## Requirement
Given the records below, would you repeat exactly the lines that begin at the one containing "學術典藏 (157, 19)" and end at the one containing "張麗門紀念圖書館 (272, 19)", inclusive?

**** Given data ****

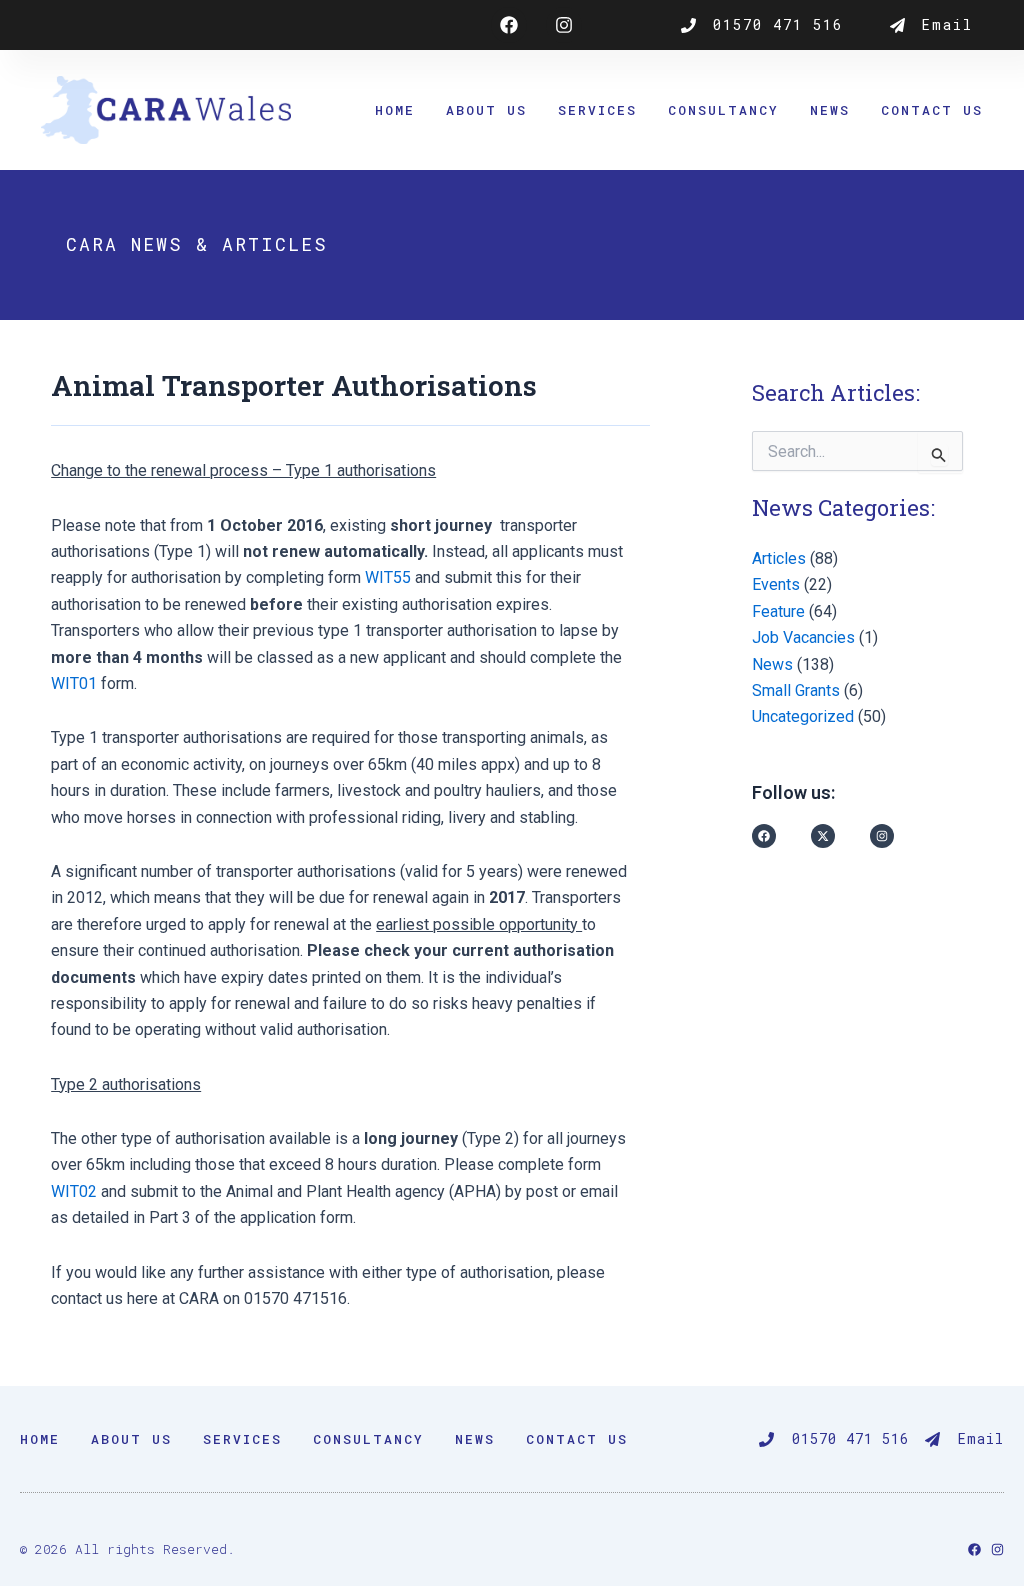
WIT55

****
**** Given data ****

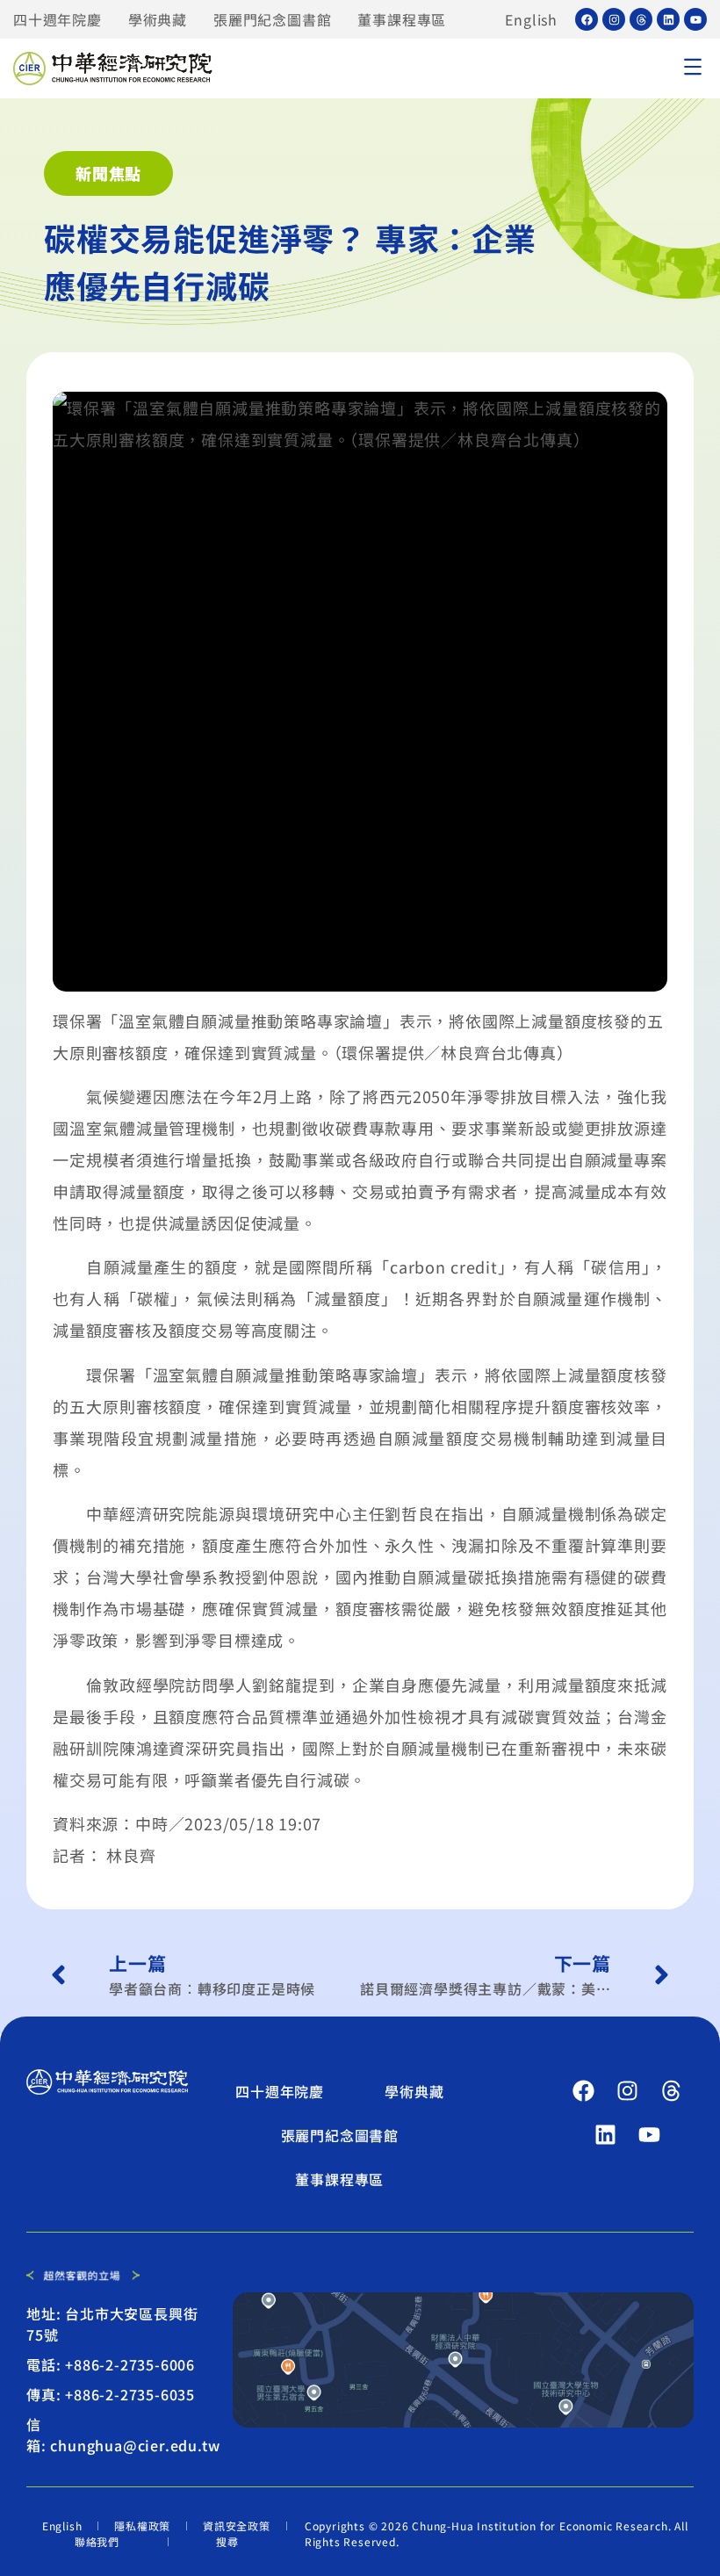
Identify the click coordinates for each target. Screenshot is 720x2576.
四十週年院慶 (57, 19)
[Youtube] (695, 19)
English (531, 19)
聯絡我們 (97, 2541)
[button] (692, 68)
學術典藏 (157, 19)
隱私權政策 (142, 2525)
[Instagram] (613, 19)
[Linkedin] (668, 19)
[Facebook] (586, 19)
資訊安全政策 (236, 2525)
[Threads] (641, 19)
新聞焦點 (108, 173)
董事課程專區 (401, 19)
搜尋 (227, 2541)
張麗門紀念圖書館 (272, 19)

****
**** Given data ****

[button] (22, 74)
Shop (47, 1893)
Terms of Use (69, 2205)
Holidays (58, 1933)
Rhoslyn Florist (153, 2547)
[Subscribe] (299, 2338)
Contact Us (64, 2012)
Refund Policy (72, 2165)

****

## Written solution
學術典藏 (157, 19)
隱私權政策 (142, 2525)
[Instagram] (613, 19)
[Linkedin] (668, 19)
[Facebook] (586, 19)
資訊安全政策 (236, 2525)
[Threads] (641, 19)
新聞焦點 (108, 173)
董事課程專區 (401, 19)
搜尋 (227, 2541)
張麗門紀念圖書館 (272, 19)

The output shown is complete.